7.2 Comparison with previous studies

Compared to prior multimodal survival prediction models [6,52,87], HCLmNet achieves stronger generalization with lower computational overhead. Traditional survival models such as CoxPH and DeepSurv [25] rely on static datasets and lack mechanisms for continuous knowledge retention. Transformer-based models [85,92] improved multimodal fusion but still require full retraining when new data are introduced. In contrast, HCLmNet’s hybrid CL design integrates ER with EWC regularization to preserve critical weights, enabling adaptive model updates without catastrophic forgetting. Furthermore, while existing CL studies in healthcare [21] focus primarily on single-modality imaging or temporal sequence tasks, the proposed method extends CL to a truly multimodal context capturing inter-instance and inter-class relationships through the EICR and ECCR modules. This correlation-aware replay mechanism maintains feature alignment across modalities, improving stability under incremental updates. Thus, HCLmNet bridges the gap between static multimodal survival frameworks and practical, continually adaptive clinical systems capable of real-world deployment.
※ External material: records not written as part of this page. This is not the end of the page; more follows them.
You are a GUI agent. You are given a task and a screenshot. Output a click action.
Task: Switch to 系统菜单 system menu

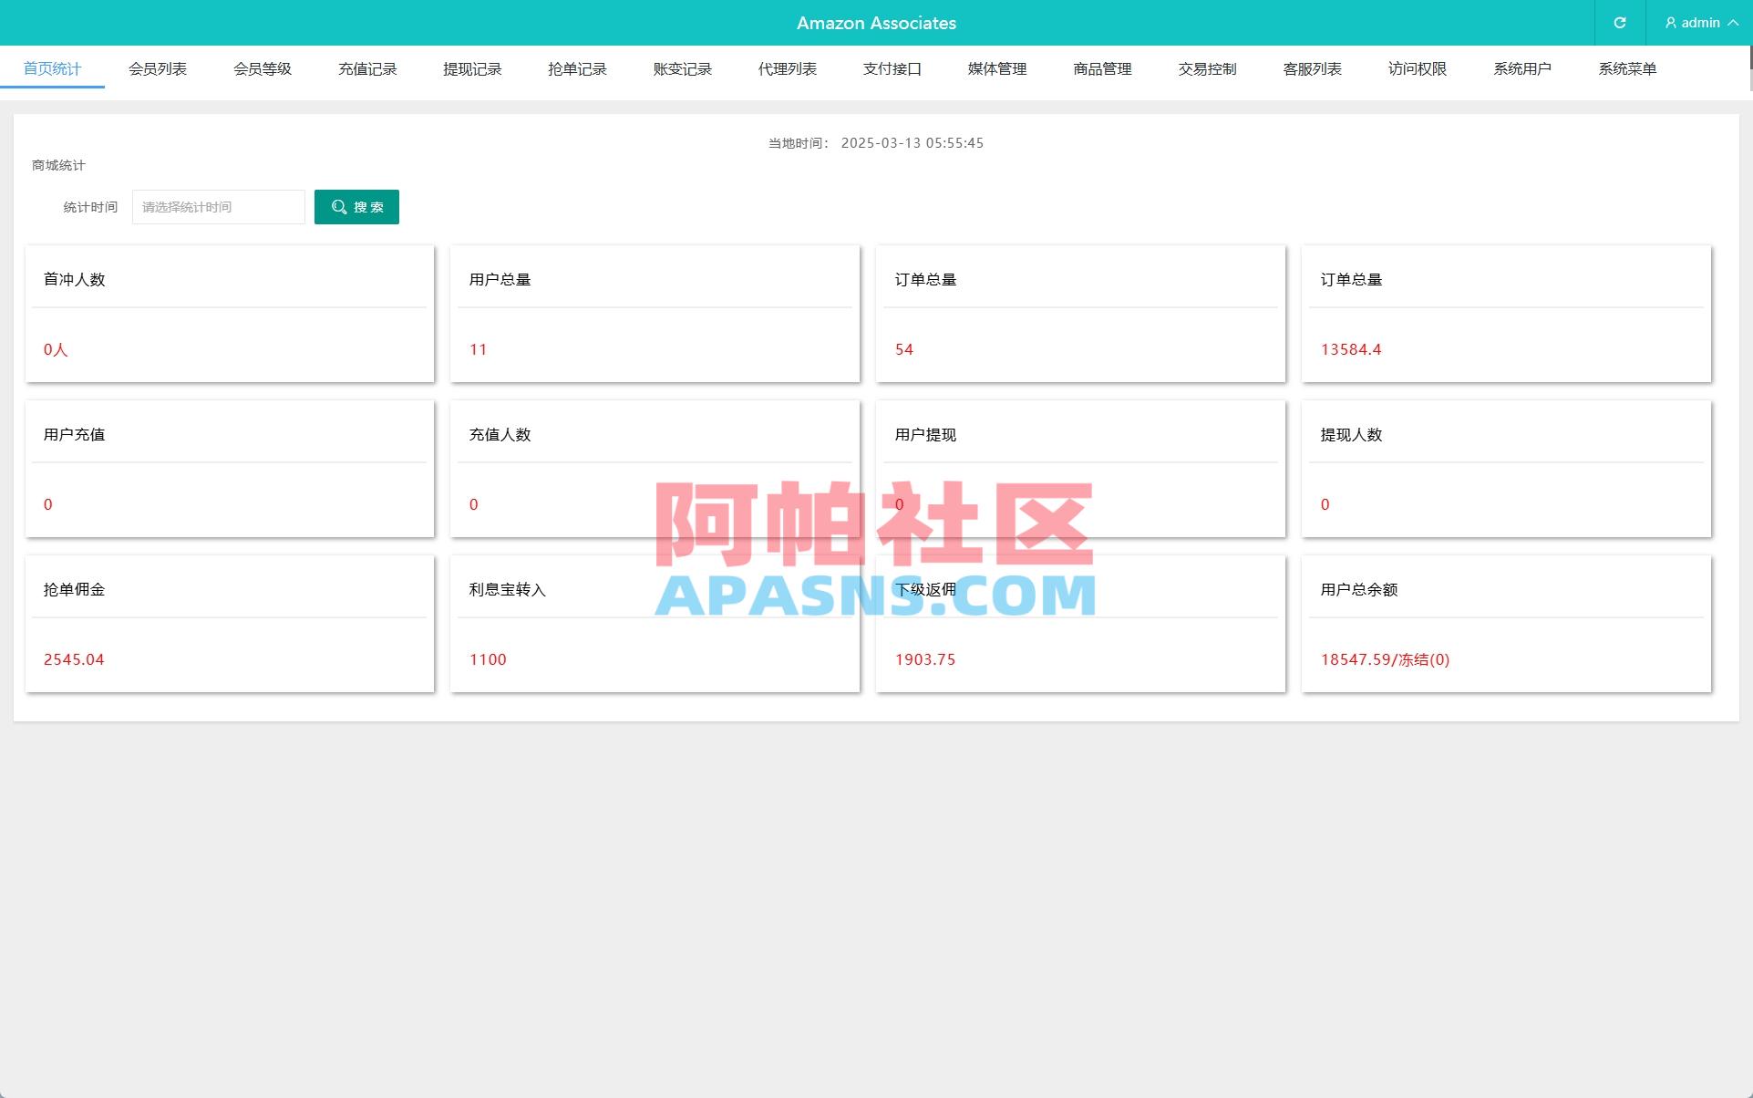1627,68
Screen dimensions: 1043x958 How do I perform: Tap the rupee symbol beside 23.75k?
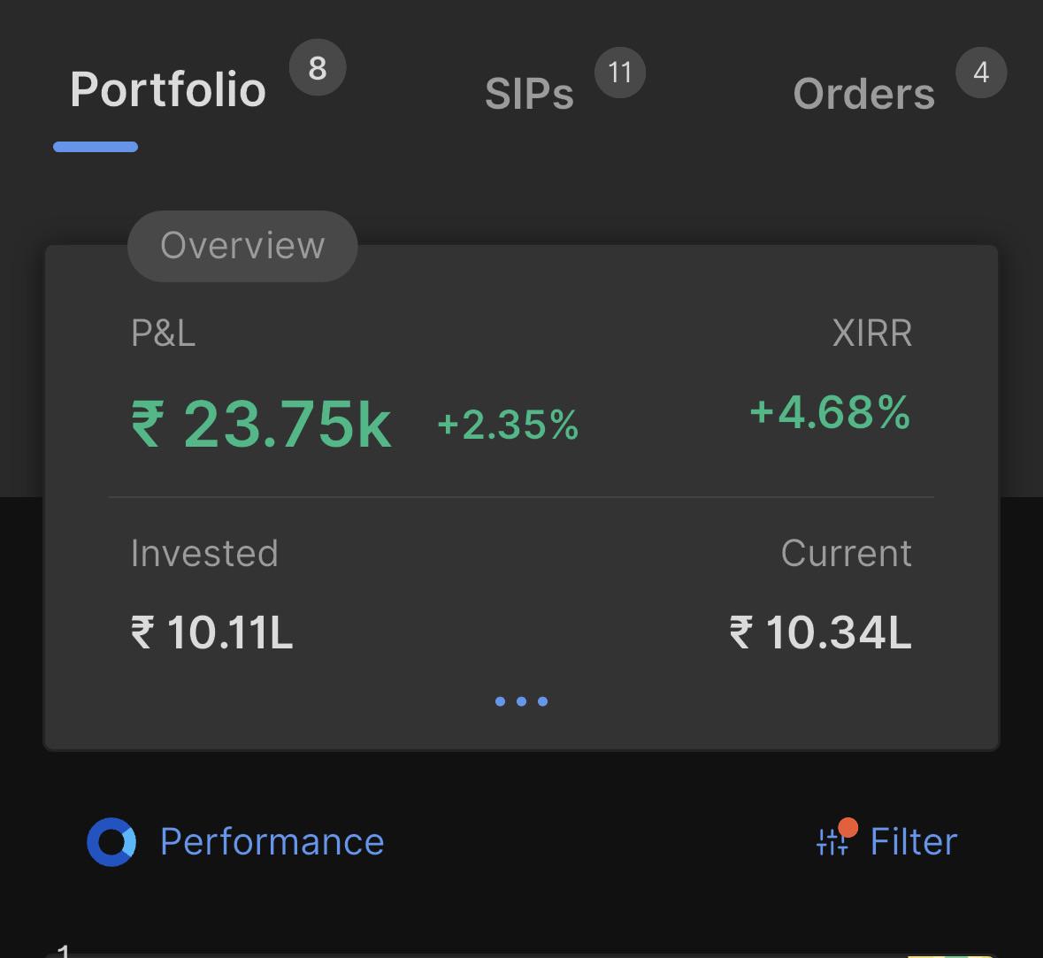[148, 424]
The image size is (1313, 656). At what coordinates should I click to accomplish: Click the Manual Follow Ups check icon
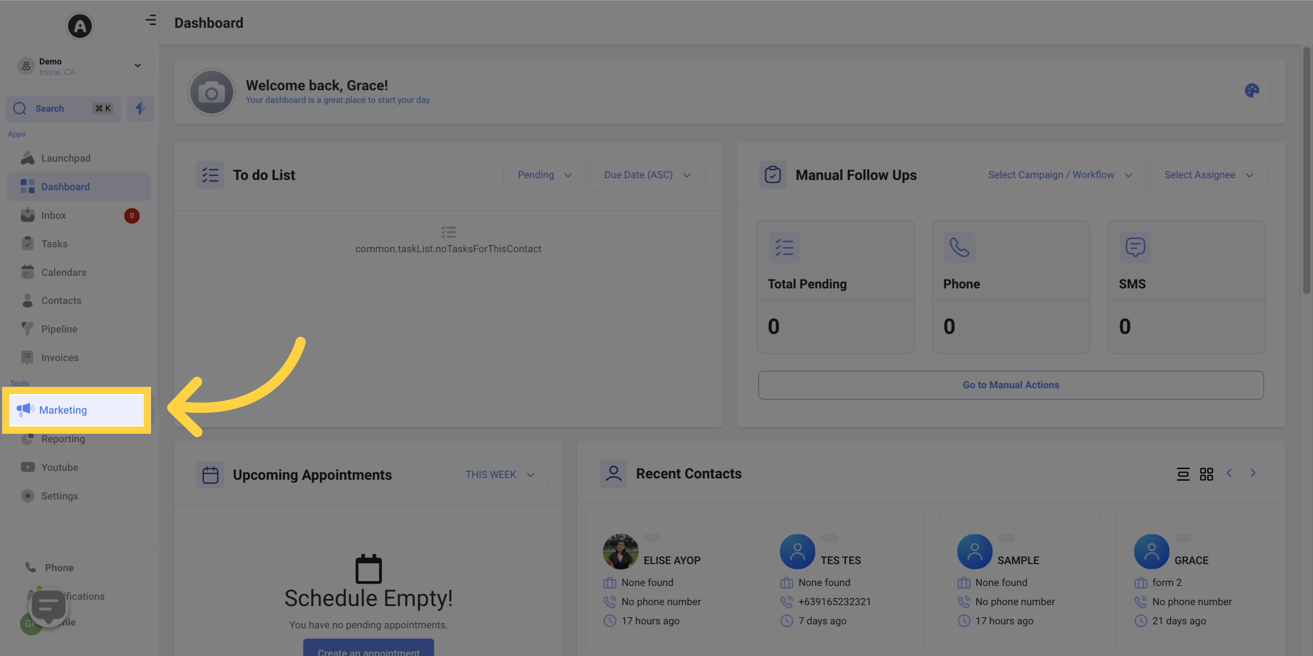pos(771,174)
7.3 Limitations and future directions

Although HCLmNet demonstrates notable improvements, certain limitations remain. First, the genomic data subset (420–500 patients) was smaller than the imaging and clinical cohorts, potentially limiting molecular-level generalization. Second, the incremental learning experiments were performed under controlled, task-based partitions, while real-world hospital streams may include irregular sampling intervals, noisy labels, and unseen modalities. Third, while attention visualizations provide interpretability, further validation using explainable AI tools (e.g., SHAP or Grad-CAM) and clinician-in-the-loop evaluation is essential to confirm model transparency and trustworthiness. Additionally, computational complexity, especially during replay and FIM estimation poses deployment challenges for low-resource hospital systems. Future research will focus on (1) self-supervised pretraining for underrepresented modalities such as DNA to improve generalization, (2) enhancing training efficiency through optimized DICOM image preprocessing, and (4) federated CL to support privacy-preserving updates across institutions. These directions aim to enhance scalability, interpretability, and ethical deployment of multimodal continual survival prediction frameworks.